L’idée : 1 jour/1 reportage ( brillant, non ?) constitué d’entretiens avec les artistes, d’anecdotes sans ordre hiérarchique, de comptes rendus (peut-être au moins un peu subjectif) sur les concerts, de déontologie journalistique, d’amour et de soleil pour un retour à chaud sur la 3e édition de ce festival tout public au parc de la Combe à la Serpent situé aux abords de Dijon , les 11 et 12 juin derniers.
Jour 1
15h30. Le départ de la cité de la gastronomie nous amène à faire un détour quasi obligé pour un goûter sur le pouce aux saveurs bourguignonnes, enfin presque. Un flan anglais et un sandwich à la coppa italienne plus tard, nous voilà à bord de la navette gratuite, le temps de fignoler les questions pour les interviews et de consulter les horaires des concerts. 16h30 : Antibalas, ça tombe bien, on va pouvoir en profiter pour poser quelques questions au groupe et mettre en lumière l’afrobeat : mélange de sonorités traditionnelles d’Afrique de l’Ouest, de highlife, de soul, de funk et de jazz initié par Fela Kuti dans les années 70.
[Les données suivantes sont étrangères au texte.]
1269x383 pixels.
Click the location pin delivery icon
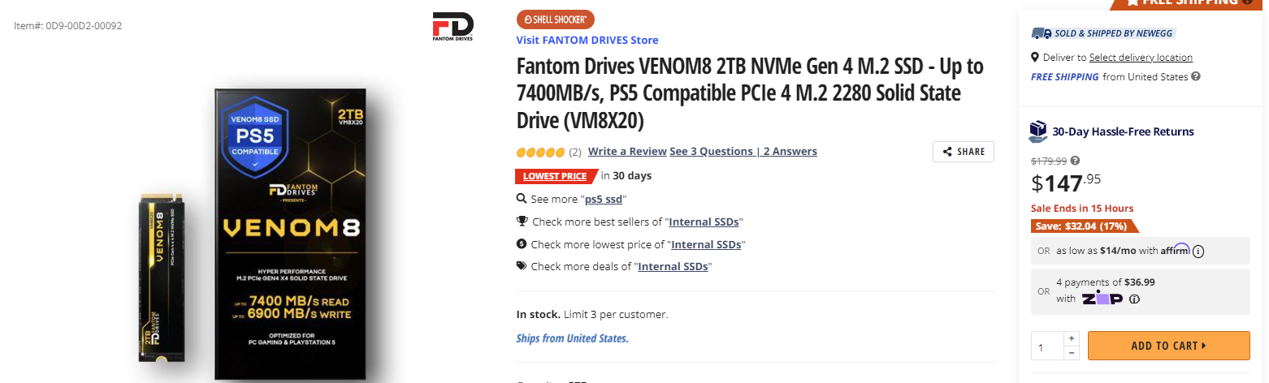coord(1035,58)
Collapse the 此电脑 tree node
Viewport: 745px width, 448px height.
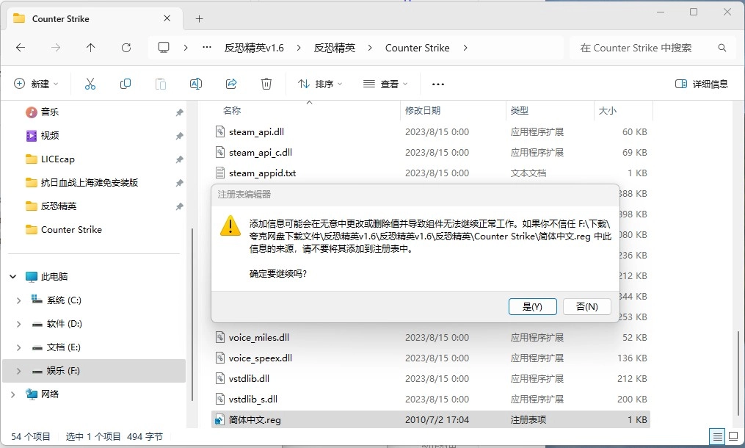point(13,277)
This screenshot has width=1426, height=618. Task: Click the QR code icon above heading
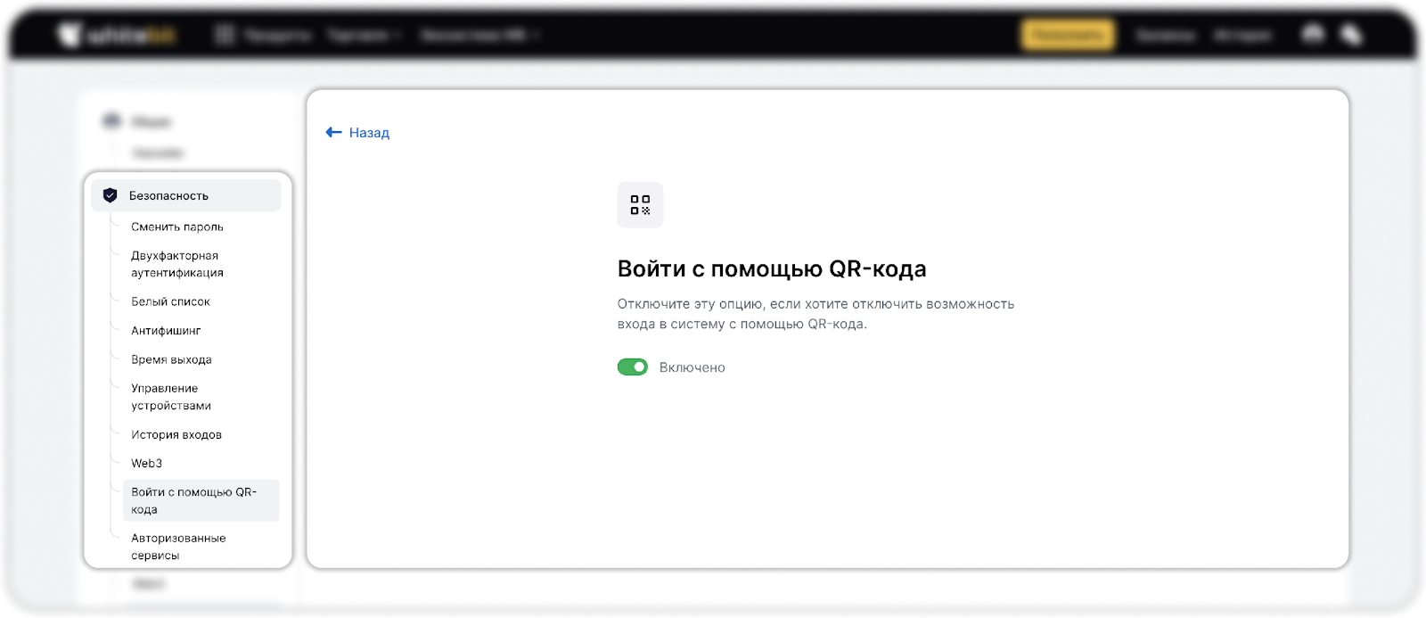click(x=640, y=205)
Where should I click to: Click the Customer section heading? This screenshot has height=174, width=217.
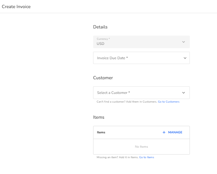(103, 78)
L’arrivée au festival est torride, au sens propre, il fait 31 degrés et aucune brise pour nous chatouiller la nuque, l’attente pour récupérer nos accréditations est brève, surtout qu’elle s’accompagne d’un chien trop, trop mignon qui vient saluer absolument tous les membres de la file, trop mignon vraiment ce chien qui renifle les poches du gars derrière nous, suivi de près par un gendarme qui embarque le type, pour un tout petit bout de shit. Ambiance. En même temps, autant se le dire (déontologie oblige), le public du festival est avant tout familial, des familles dijonnaises mais aussi la grande famille du groupe VYV : union mutualiste à but « non lucratif ». Exit donc l’esprit Woodstock.
17h30. Scène de l’Observatoire, le concert d’Antibalas, qui vient de se terminer, promet un festival pointu est joyeux. Le public est déjà présent, et le groupe constitué de musiciens tous plus doués les uns que les autres a livré une prestation bluffante. On ne vous en dit pas plus et on les retrouvent plus tard pour une interview. En attendant, on est gonflés à bloc pour rejoindre la scène du Mont-Afrique et le concert de Kanoé, jeune prodige du rap de 17 ans révélant une maturité musicale abasourdissante tout en rendant compte de l’hégémonie de la start-up nation qui, quelques secondes après les premiers lyrics de « Bizness », donne le coup d’envoi d’un premier temps fort « sale », bien « trop sale ».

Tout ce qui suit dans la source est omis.